Test sebelum commit contohnya adalah unit test dan integration test. Selain itu, ada test yang butuh waktu lama, misalnya test End of Day/Month/Year process, dan test simulasi kinerja aplikasi dengan data satu tahun kedepan.
Untuk coverage test, saya gunakan Cobertura. Sedangkan untuk Static Code Analysis saya gunakan PMD.
Ke depan, saya sedang menganalisa efektifitas penggunakan JDepend untuk memastikan dependensi antar modul yang sudah ditentukan di awal tidak dilanggar programmer lain. Misalnya, tidak ada urusannya presentation layer melakukan import HibernateException. Nah, ini sepertinya bisa dienforce oleh JDepend, tapi belum sempat saya coba.
Application Server
Saya gunakan Winstone untuk tutorial dan pelatihan. Untuk development saya gunakan Tomcat. Untuk production saya gunakan Glassfish.
Database Server
Untuk development dan production, saya menggunakan PostgreSQL. Untuk pelatihan dan tutorial, saya gunakan MySQL.
Untuk melakukan tracking terhadap:
saya menggunakan Redmine.
Untuk membantu proses Configuration Management, saya menggunakan Subversion. Kadang-kadang dibantu dengan SVK bila ingin kerja offline.

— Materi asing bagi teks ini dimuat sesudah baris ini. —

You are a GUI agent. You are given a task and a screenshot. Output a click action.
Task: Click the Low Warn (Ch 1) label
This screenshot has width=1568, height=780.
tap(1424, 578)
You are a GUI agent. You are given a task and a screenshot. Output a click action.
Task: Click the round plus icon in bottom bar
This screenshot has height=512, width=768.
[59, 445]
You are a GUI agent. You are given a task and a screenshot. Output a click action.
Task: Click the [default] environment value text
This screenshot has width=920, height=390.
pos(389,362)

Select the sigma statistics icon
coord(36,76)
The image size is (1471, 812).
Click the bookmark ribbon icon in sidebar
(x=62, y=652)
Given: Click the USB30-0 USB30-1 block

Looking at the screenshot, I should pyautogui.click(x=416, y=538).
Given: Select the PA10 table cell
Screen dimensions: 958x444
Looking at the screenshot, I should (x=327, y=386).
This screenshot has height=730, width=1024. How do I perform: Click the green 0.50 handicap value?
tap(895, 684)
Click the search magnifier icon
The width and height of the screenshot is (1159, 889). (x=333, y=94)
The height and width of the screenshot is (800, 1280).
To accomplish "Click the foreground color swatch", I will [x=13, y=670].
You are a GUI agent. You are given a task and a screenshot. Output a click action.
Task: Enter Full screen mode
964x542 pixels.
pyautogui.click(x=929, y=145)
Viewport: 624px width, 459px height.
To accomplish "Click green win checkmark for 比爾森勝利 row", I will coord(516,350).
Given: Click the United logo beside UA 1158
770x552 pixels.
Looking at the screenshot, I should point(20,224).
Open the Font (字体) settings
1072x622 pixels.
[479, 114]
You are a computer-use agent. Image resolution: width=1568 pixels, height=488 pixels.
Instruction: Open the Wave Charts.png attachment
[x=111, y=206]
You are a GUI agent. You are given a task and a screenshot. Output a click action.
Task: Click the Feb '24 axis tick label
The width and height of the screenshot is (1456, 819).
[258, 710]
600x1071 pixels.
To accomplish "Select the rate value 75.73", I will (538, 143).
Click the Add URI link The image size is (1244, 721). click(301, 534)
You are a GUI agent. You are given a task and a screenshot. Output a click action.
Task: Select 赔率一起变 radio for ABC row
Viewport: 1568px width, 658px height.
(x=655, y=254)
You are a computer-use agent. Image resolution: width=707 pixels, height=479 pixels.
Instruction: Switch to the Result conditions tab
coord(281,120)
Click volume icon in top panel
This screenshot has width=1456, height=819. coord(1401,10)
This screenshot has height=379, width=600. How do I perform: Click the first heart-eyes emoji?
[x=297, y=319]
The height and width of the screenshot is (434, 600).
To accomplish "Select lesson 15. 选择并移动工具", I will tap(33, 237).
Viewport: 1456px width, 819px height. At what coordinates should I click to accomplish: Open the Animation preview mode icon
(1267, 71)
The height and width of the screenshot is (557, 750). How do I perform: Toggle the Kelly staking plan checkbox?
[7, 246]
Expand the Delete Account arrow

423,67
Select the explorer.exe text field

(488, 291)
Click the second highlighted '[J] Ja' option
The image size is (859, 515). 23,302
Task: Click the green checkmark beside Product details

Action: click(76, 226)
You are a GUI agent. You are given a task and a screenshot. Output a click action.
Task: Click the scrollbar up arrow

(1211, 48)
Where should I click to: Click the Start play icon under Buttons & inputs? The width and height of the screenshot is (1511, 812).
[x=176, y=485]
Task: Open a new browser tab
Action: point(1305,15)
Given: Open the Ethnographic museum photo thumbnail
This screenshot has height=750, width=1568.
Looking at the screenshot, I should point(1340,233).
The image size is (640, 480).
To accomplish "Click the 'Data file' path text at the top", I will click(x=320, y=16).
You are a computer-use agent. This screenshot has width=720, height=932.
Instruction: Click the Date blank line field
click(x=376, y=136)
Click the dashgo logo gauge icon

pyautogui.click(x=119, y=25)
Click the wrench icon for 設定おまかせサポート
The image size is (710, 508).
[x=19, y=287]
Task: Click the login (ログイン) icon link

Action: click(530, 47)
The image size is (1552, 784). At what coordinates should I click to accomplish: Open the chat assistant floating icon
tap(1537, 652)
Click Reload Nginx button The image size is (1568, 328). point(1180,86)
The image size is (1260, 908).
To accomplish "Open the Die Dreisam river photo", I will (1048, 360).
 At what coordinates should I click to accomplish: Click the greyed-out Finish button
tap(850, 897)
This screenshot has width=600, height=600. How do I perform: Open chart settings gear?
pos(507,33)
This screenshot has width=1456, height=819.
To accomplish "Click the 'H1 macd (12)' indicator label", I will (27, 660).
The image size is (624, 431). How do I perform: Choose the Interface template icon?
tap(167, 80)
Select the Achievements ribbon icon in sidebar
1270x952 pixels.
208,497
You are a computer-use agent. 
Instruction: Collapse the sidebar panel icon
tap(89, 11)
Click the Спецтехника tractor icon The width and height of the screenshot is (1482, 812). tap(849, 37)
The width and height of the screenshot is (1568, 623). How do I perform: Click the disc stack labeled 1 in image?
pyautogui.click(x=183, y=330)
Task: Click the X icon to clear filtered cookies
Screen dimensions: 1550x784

Sebelum saya tutup artikel ini, pasti nanti ada yang ingin berkomentar seperti ini,
Wuah, banyak sekali persenjataannya. Kok repot-repot sekali sih?
Di sebelah rumah saya, tetangga sedang membangun rumah. Para pekerjanya (2-3 orang) cukup bermodalkan cangkul untuk mengaduk semen. Bila mereka ingin mengecor lantai dua, cukup membuat bekisting dari triplek dan papan bekas, yang setelah pakai bisa langsung dibuang. Sekali-sekali, saya melihat mereka menggotong perkakas dan bahan baku bila lokasi kerjanya pindah.
Di depan jendela saya di kantor, sedang dibangun gedung perkantoran yang baru. Untuk mengaduk semen, tidak pakai cangkul, melainkan dituang dari truk molen. Tim pekerjanya (200-300 orang) punya cetakan/bekisting khusus yang reusable untuk mengecor tiang dan lantai. Bila ada perkakas atau bahan baku yang perlu dipindahkan, mereka tidak gotong sendiri. Untuk keperluan itu, ada alat sendiri yang namanya tower crane. Bahkan ada pilotnya khusus.
Nah, itu analoginya. Silahkan simpulkan sendiri, kenapa harus repot-repot.